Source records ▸
● ● ● ● ●

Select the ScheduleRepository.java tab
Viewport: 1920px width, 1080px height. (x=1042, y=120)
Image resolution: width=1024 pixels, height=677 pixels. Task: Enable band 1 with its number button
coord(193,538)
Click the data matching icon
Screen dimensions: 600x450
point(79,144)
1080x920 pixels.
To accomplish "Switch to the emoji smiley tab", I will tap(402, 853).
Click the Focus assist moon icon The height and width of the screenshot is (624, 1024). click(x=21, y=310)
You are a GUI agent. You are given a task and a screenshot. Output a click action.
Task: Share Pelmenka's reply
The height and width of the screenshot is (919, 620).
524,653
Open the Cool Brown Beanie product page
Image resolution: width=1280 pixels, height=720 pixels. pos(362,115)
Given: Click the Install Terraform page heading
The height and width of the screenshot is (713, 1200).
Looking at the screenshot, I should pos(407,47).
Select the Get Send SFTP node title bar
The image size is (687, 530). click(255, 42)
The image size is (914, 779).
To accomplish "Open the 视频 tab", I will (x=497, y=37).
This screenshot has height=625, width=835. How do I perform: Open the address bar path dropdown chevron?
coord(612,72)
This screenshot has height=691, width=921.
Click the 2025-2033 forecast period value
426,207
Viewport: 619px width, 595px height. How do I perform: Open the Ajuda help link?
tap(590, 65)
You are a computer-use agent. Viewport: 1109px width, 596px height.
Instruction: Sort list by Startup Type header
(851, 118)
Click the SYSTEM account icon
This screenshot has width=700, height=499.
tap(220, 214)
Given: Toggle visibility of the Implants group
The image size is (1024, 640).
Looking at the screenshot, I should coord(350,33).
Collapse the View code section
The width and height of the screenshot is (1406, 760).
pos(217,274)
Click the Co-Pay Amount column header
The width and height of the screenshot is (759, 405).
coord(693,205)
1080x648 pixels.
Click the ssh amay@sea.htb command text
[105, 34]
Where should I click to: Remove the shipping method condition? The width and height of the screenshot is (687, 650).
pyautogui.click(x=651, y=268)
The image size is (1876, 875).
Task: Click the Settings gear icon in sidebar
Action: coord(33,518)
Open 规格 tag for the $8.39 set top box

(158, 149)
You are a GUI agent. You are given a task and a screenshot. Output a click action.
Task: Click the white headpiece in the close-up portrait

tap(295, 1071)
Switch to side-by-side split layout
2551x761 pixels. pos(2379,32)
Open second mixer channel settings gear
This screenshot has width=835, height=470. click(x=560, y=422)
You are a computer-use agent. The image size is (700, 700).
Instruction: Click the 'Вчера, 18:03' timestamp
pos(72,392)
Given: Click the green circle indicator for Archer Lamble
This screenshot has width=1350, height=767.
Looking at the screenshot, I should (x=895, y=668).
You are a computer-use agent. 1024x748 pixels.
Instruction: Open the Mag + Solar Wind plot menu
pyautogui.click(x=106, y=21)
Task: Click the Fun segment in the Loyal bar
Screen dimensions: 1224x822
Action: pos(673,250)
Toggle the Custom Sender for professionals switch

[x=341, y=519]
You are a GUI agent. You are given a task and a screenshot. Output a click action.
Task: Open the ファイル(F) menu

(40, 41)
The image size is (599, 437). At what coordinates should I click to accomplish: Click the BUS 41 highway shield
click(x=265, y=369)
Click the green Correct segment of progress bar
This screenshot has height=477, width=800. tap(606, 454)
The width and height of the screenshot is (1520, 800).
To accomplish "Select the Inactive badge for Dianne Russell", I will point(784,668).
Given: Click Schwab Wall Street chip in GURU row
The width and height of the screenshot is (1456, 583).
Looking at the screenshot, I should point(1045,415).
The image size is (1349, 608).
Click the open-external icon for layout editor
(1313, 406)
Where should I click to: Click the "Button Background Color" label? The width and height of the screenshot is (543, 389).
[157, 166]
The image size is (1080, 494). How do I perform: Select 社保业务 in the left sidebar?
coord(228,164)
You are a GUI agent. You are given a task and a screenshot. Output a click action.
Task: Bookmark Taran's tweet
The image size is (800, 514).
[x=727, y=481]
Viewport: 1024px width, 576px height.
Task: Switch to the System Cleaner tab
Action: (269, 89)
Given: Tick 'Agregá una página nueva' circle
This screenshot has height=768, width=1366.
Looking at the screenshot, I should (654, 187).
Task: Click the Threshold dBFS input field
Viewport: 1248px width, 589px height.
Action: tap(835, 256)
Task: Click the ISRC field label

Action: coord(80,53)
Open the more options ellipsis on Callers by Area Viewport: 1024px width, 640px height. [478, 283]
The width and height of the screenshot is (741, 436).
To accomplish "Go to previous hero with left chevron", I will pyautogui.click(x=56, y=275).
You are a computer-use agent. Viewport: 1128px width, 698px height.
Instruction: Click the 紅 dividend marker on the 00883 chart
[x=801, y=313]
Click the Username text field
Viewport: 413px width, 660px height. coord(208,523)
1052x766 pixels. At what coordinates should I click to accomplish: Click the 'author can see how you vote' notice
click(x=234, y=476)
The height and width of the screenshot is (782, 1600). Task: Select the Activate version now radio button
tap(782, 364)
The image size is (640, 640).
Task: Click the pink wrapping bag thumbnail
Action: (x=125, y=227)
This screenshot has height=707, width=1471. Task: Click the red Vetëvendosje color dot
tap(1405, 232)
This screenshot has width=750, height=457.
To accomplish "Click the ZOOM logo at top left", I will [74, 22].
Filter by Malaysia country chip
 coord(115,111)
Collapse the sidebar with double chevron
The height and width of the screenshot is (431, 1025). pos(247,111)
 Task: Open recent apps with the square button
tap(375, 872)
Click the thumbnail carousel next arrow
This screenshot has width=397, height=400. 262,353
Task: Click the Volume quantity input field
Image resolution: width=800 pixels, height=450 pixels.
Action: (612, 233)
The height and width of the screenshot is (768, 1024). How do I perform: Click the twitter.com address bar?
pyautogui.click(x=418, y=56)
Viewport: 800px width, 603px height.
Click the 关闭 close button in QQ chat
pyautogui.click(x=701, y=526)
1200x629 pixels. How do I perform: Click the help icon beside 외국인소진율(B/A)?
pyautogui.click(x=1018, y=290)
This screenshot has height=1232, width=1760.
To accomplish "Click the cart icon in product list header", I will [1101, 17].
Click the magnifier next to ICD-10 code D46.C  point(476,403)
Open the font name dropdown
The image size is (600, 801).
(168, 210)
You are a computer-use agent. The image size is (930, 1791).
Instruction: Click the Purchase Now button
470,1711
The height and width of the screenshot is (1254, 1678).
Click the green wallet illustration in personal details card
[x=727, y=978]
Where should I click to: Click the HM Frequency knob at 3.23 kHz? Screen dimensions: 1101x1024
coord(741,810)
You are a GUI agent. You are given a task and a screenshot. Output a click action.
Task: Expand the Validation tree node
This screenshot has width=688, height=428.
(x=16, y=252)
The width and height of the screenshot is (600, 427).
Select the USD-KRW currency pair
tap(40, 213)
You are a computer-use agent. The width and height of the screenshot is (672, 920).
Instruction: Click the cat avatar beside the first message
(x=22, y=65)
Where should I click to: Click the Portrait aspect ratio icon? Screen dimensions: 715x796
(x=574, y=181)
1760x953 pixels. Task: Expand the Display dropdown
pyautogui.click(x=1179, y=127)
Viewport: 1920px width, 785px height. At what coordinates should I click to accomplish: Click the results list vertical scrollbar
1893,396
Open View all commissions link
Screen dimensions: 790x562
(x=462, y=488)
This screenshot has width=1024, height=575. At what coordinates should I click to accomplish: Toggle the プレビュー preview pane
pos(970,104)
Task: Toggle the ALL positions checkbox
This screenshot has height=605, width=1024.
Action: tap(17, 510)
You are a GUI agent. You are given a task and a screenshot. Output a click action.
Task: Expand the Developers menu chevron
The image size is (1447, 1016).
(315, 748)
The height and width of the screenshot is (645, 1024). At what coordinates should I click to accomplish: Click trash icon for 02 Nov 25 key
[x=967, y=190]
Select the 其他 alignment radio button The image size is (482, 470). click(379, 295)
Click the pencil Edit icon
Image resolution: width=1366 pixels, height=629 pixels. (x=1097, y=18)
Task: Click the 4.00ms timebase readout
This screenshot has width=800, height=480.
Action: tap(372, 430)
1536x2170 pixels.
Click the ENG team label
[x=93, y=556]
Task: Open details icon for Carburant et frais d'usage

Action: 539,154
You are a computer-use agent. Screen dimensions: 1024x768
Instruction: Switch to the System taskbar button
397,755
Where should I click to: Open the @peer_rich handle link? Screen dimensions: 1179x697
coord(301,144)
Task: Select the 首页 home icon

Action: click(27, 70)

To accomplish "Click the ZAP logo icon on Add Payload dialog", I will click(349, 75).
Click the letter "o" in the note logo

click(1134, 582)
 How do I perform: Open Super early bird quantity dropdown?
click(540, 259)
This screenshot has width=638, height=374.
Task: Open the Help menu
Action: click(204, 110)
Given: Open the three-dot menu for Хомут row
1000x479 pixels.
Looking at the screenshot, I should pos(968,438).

● ● ● ● ●

Exercise directions ▸ Would you filter the records and copy each line that contains the word "computer"?

Task output ▸
You are a computer-use agent. Viewport: 1109px width, 596px height.
You are a computer-use agent. The image size is (700, 700).
You are a computer-use agent. 1024x748 pixels.
You are a computer-use agent. Viewport: 1128px width, 698px height.
You are a computer-use agent. The image size is (930, 1791).
You are a computer-use agent. The width and height of the screenshot is (672, 920).
You are a computer-use agent. Screen dimensions: 1024x768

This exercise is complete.